Forum für Wissenschaft, Industrie und Wirtschaft

Hauptsponsoren:     3M 
Datenbankrecherche:

 

11. DGP-Kongress 7. - 10.9. in Leipzig: Palliative Versorgung findet nicht erst am Lebensende statt

04.07.2016

Zu ihrem 11. Kongress zum Thema „Qualität braucht Miteinander, Mut und Kompetenz“ lädt die Deutsche Gesellschaft für Palliativmedizin vom 7. bis zum 10. September nach Leipzig ein. „Das neue Hospiz- und Palliativgesetz wird dann zu einer weiteren Verbesserung der Versorgung führen, wenn es uns gelingt, miteinander gute Qualität zu definieren, Kompetenz einzubringen und auch mutige Schritte in neue Aufgabenfelder zu gehen.“ fasst Andreas Müller, Dresden, als einer der drei Verantwortlichen die Leitgedanken der Tagung zusammen.

Dringend notwendig ist ein Umdenken: „Palliative Versorgung findet nicht erst am Lebensende statt, sondern wird integraler Bestandteil einer guten medizinischen Betreuung in fortgeschrittenen Erkrankungssituationen.“ so skizziert Kongresspräsident PD Dr.
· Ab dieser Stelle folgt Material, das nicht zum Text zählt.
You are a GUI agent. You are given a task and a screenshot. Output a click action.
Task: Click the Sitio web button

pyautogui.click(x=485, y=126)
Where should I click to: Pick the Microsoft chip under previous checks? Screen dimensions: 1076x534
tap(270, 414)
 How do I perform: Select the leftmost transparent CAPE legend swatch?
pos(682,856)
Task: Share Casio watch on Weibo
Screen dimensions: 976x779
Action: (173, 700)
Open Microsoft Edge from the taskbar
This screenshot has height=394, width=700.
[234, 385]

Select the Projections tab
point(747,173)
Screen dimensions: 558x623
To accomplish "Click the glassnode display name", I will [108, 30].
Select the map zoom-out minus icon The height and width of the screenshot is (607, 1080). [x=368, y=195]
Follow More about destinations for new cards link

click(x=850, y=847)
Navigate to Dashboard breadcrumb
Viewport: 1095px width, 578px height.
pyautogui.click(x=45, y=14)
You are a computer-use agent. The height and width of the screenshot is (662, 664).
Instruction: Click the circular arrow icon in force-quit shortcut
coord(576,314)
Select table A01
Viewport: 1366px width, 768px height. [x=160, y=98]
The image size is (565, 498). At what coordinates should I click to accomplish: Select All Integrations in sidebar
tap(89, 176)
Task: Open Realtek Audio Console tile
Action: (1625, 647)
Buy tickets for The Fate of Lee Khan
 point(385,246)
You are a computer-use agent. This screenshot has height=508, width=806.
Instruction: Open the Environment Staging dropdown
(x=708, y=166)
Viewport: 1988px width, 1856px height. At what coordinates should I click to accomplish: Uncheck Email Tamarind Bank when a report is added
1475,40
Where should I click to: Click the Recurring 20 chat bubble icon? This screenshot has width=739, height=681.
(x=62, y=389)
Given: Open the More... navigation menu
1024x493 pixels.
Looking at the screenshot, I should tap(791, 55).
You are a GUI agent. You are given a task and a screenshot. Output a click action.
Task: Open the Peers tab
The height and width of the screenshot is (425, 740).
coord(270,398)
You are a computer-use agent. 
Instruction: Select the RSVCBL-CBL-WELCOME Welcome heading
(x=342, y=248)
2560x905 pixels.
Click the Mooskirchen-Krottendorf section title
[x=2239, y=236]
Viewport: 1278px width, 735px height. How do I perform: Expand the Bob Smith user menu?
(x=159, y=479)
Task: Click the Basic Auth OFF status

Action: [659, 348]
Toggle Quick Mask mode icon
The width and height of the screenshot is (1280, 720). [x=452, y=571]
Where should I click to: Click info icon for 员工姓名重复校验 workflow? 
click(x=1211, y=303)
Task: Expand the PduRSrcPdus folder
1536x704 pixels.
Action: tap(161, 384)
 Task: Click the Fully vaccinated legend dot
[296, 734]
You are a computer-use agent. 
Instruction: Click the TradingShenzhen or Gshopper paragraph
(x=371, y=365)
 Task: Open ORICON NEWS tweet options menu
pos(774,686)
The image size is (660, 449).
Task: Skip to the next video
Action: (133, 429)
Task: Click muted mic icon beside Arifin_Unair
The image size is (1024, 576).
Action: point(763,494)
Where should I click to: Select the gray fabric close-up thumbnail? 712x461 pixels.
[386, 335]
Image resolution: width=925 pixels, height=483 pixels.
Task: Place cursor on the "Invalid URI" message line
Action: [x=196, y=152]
Ulrich Wedding, Jena, einen wesentlichen Schwerpunkt der Tagung der Deutschen Gesellschaft für Palliativmedizin (DGP) im September.

Dies erfordert ein frühzeitiges Miteinander mit benachbarten Disziplinen und Professionen: In Anbetracht schwerwiegender Tumorerkrankungen ist insbesondere die Integration von Onkologie und Palliativmedizin essentiell. Warum, wie und wann das wichtig ist, dies erläutert Prof. Dr. Florian Lordick aus Leipzig im Rahmen einer Plenarveranstaltung.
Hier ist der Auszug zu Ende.